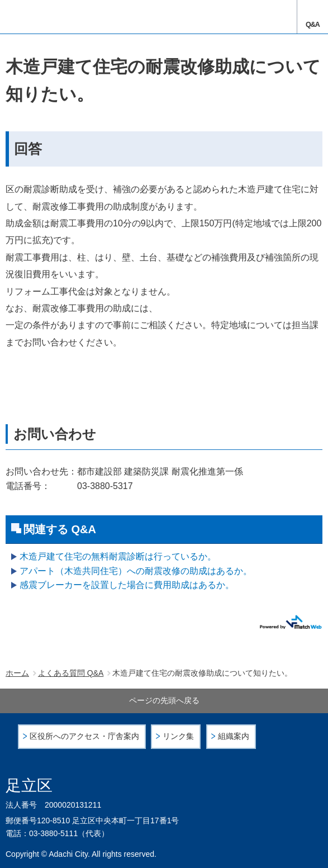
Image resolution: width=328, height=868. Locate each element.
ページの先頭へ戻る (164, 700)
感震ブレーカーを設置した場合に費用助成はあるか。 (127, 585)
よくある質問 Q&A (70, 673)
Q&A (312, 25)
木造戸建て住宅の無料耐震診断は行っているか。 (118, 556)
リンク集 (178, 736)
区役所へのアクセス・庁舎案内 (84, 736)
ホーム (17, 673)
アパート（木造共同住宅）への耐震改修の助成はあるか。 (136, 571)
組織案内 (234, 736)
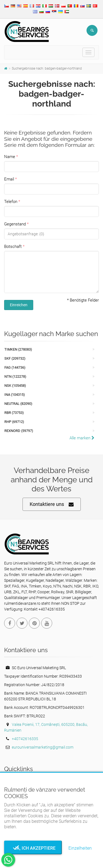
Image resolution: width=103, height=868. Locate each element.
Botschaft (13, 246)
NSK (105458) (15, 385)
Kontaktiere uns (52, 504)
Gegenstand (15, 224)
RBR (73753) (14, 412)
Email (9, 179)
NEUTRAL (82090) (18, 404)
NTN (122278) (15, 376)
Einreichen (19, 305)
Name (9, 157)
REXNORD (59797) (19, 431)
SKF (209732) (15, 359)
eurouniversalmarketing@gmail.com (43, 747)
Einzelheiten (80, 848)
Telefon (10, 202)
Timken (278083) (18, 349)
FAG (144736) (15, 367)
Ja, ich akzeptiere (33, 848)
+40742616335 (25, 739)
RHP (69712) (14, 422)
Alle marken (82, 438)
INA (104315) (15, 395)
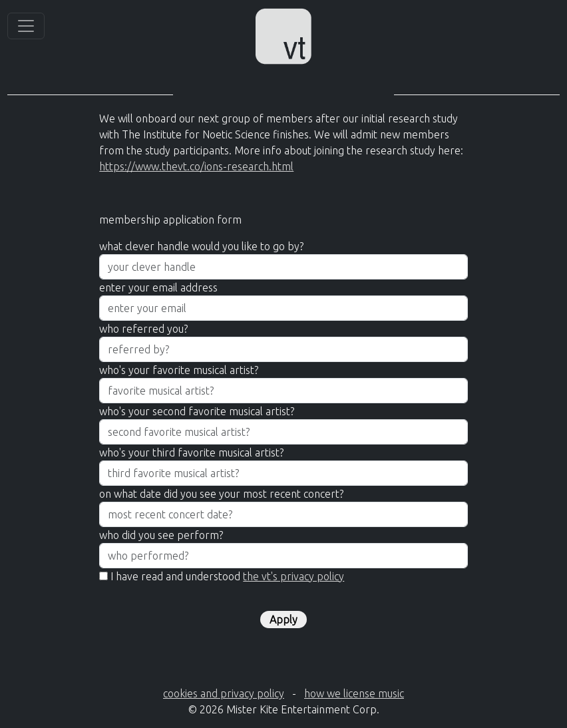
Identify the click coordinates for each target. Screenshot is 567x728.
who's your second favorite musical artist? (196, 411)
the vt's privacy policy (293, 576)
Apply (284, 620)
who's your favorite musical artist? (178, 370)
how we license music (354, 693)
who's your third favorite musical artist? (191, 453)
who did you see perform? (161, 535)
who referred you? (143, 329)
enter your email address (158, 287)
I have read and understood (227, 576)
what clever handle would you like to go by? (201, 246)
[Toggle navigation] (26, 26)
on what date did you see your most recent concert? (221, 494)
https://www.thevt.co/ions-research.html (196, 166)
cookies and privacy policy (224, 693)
* * *
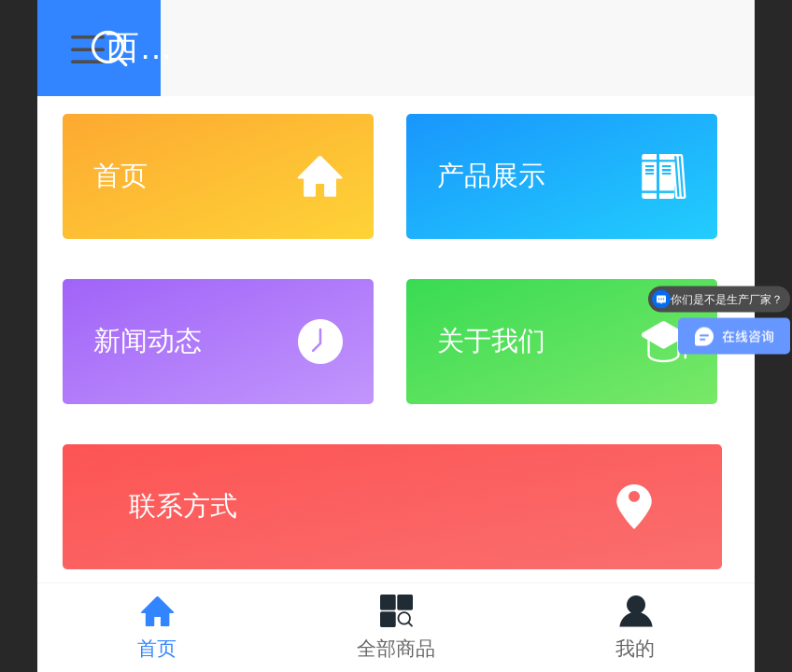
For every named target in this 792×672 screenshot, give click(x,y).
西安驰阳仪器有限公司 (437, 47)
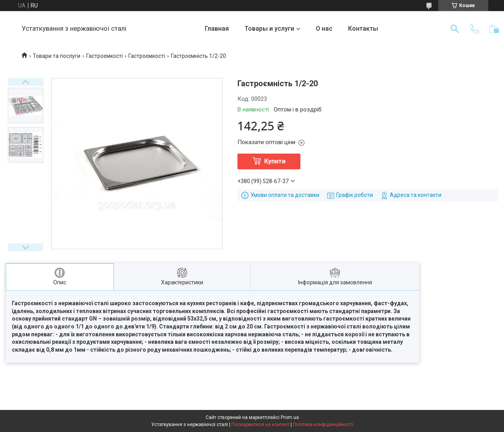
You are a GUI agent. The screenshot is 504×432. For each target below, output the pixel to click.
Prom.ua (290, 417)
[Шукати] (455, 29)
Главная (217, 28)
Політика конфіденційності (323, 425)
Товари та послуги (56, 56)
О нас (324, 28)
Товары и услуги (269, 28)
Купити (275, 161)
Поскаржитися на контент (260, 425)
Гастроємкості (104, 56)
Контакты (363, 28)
* * *
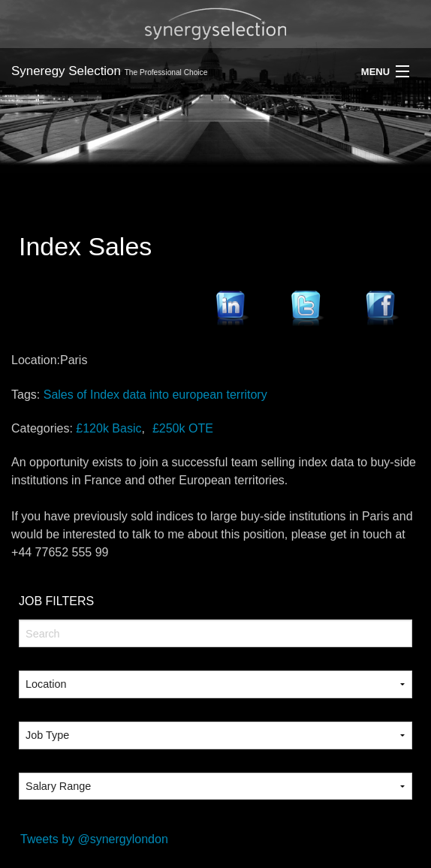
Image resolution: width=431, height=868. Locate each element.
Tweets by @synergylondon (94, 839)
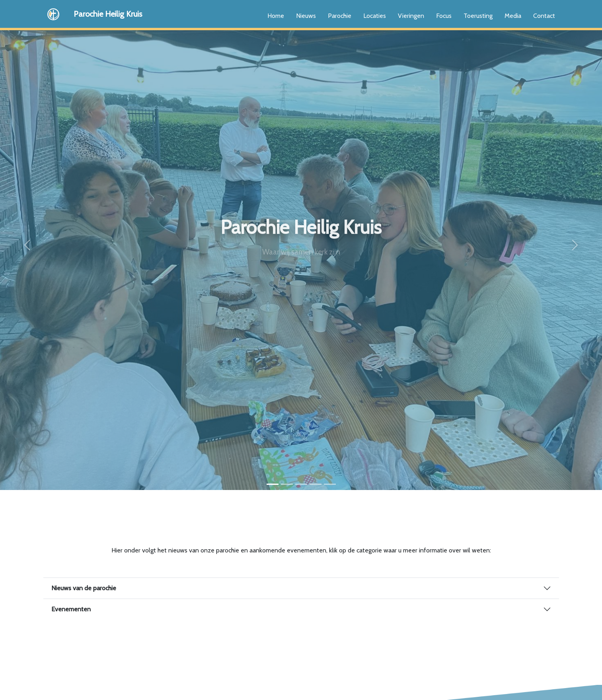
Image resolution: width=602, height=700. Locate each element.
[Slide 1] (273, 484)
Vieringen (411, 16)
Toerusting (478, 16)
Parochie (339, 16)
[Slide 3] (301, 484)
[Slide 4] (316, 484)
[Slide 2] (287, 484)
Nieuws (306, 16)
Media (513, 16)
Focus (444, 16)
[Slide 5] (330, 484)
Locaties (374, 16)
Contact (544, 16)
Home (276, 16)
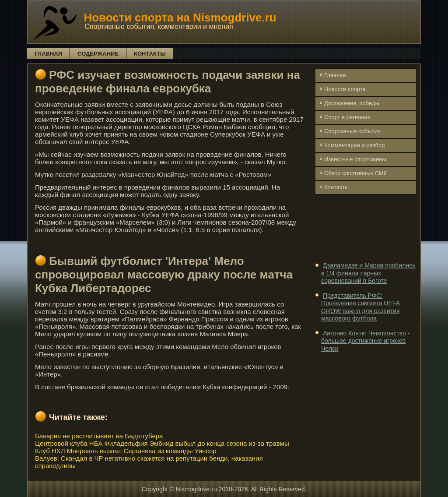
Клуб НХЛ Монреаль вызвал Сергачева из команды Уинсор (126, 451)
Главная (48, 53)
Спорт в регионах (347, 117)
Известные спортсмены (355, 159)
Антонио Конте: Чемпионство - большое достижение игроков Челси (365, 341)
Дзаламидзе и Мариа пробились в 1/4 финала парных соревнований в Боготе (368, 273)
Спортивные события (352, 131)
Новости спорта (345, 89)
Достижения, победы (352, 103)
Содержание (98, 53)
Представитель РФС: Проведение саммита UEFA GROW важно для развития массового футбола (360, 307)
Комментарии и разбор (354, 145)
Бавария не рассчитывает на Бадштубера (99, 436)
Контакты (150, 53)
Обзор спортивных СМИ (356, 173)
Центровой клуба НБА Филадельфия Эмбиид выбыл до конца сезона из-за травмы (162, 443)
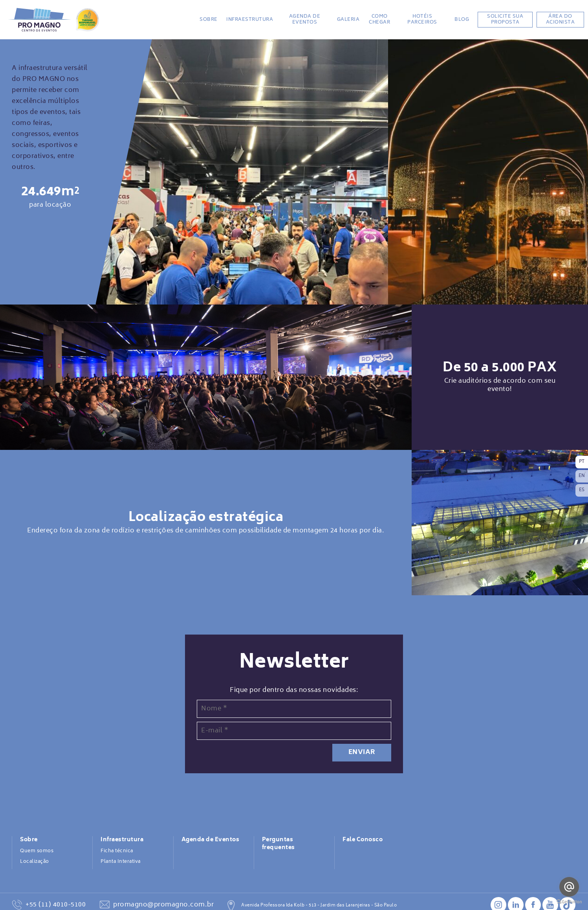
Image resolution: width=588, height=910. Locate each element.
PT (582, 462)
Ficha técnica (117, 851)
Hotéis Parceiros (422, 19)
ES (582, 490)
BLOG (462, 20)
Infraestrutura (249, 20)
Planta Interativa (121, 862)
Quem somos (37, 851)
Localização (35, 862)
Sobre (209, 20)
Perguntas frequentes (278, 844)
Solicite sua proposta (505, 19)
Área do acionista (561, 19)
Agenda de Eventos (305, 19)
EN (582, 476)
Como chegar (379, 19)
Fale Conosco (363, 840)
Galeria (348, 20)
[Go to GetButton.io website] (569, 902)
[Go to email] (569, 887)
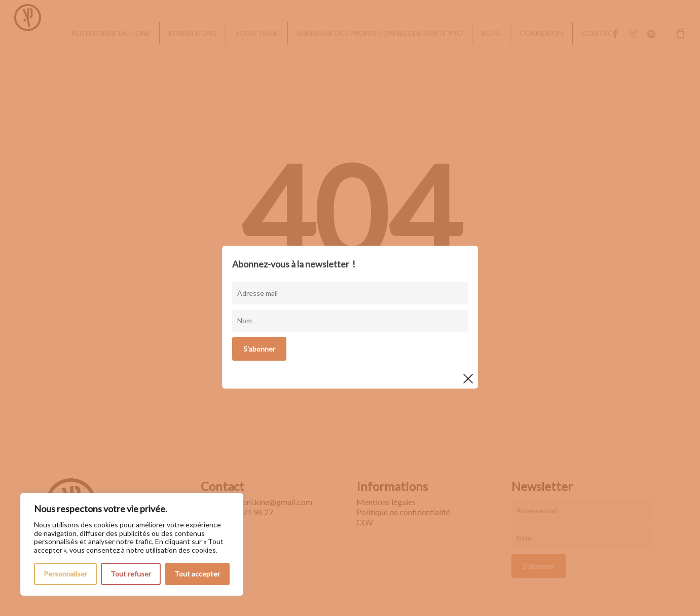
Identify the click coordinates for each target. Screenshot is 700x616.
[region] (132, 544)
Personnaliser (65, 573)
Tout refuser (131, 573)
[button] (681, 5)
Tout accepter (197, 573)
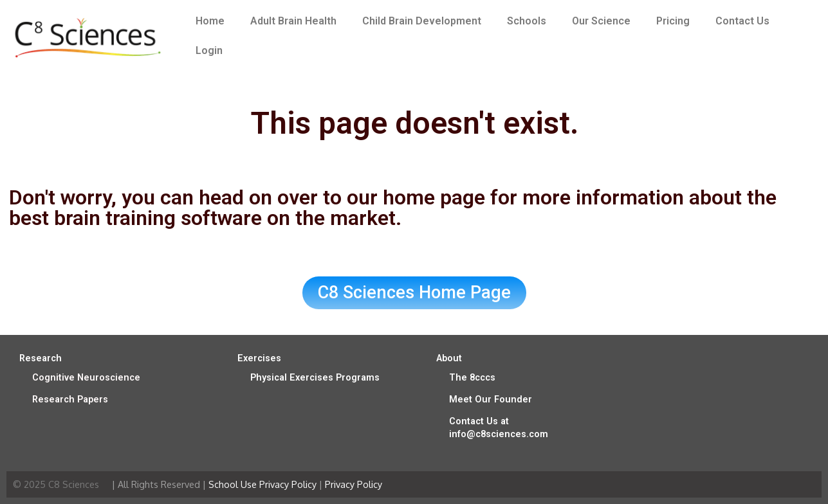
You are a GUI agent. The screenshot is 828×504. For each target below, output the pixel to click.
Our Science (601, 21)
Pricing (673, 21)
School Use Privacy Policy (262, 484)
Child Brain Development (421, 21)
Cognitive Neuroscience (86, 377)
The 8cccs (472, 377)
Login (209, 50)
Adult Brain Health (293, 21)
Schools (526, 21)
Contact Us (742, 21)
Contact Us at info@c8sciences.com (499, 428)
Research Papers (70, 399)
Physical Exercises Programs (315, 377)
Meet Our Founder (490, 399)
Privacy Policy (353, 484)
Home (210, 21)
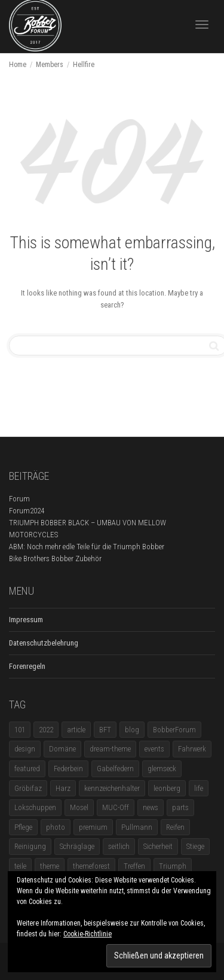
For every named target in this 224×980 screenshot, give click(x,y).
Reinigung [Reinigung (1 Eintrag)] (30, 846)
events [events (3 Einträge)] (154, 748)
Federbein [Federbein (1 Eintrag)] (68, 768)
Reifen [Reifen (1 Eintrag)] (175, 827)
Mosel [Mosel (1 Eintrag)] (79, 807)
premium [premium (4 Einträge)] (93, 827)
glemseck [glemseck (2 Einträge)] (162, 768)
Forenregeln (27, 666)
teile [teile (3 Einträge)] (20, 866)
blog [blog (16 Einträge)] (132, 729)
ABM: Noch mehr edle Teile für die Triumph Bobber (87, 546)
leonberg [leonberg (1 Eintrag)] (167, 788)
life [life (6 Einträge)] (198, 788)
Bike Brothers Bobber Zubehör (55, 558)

STATED EXERCISE –
Reproduce everything above from the line containing "Image resolution: width=328, height=868." down to the line containing "Name (9, 157)", both included, copying the request lines unchanged, multiplying each answer coordinate by 2.4 and rounding to whole numbers with halves rounded up. Leave out the picture lines.

ANSWER FOR THIS EXERCISE –
Image resolution: width=328, height=868. Locate each element.
ページの先頭へ戻る (394, 1680)
感震ブレーカーを設置した場合に費用助成はあるか。 (305, 1404)
よくある質問 Q&A (168, 1615)
Q&A (749, 60)
木造戸建て住宅の無料耐震診断は行っているか。 (283, 1334)
リンク集 (427, 1766)
区役所へのアクセス・庁舎案内 (202, 1766)
ホーム (41, 1615)
アパート（木造共同住宅）への耐震改修の助成はあるか。 (326, 1370)
組織案内 (562, 1766)
Image resolution: width=103, height=868. Locate each element.
Botschaft (31, 590)
NSK (105458) (36, 924)
Kontaktiere uns (125, 1210)
Gegenstand (36, 538)
RBR (73753) (34, 989)
Email (22, 430)
NEUTRAL (82090) (43, 970)
NTN (122278) (36, 902)
Einreichen (46, 732)
Name (22, 377)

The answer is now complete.